Muestra todas las líneas del listado que contienen la cadena "resolution".

[Datos de palabras y de posición de elementos]
-----

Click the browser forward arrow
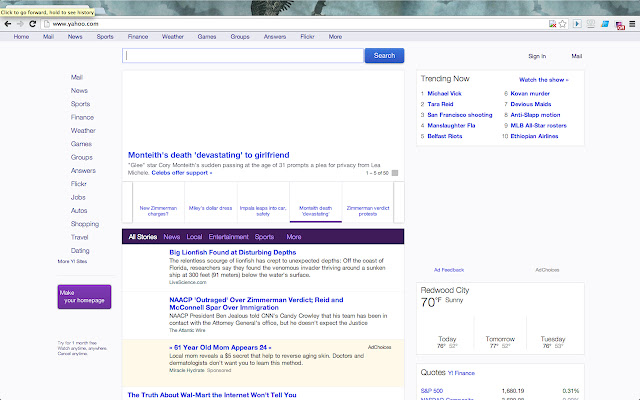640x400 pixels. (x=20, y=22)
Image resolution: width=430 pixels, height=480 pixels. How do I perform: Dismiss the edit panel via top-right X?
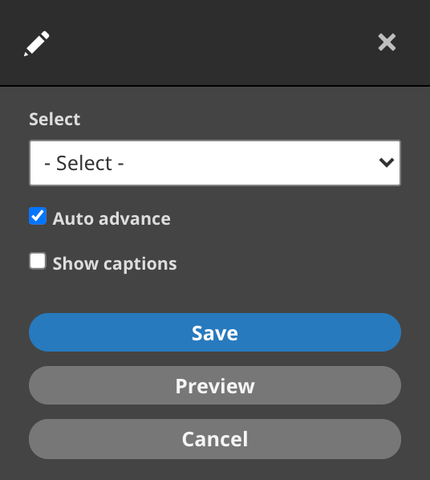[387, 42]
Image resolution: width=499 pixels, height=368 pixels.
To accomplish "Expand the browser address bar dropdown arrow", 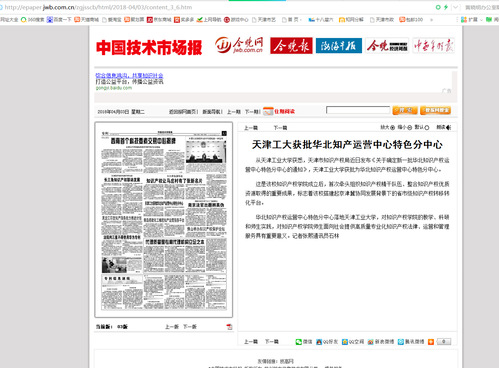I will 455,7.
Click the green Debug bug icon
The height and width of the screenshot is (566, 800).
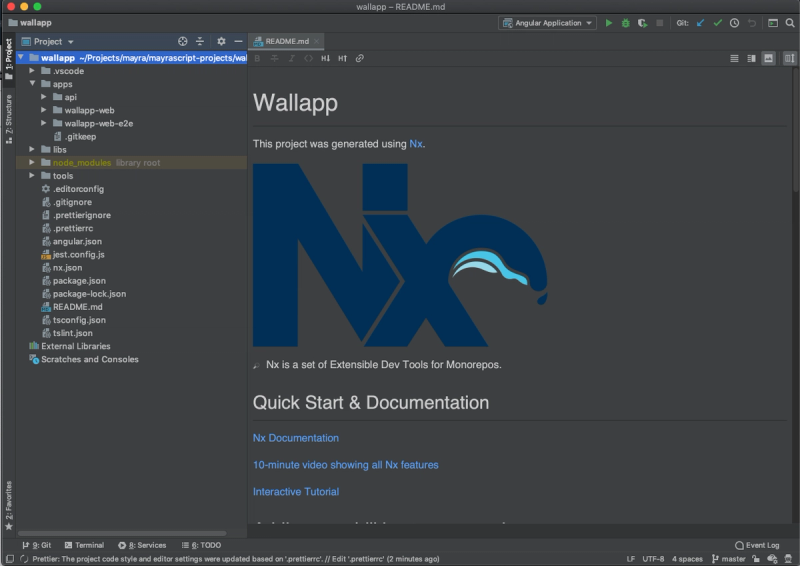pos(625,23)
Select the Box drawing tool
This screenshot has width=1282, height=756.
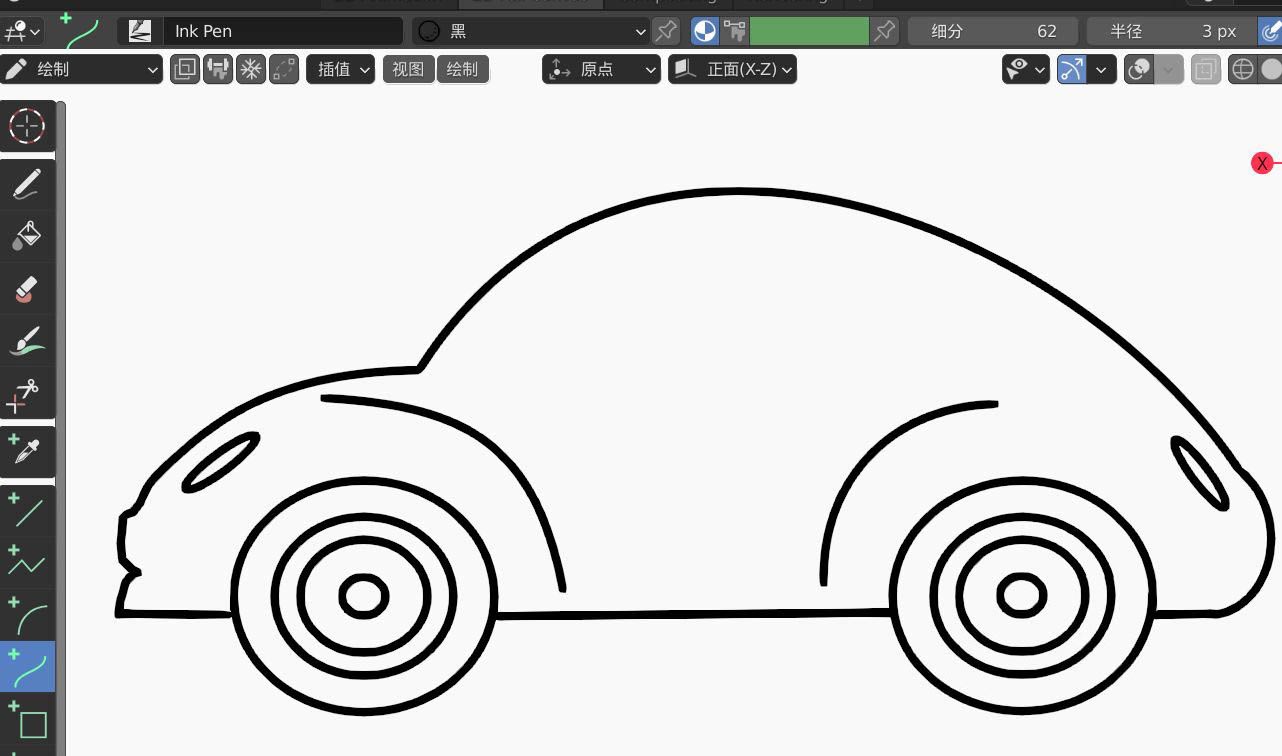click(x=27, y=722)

-----

→ RESPUESTA CORRESPONDIENTE:
Image resolution: width=430 pixels, height=480 pixels. How do I perform: Dismiss the edit panel via top-right X?
Image resolution: width=499 pixels, height=368 pixels.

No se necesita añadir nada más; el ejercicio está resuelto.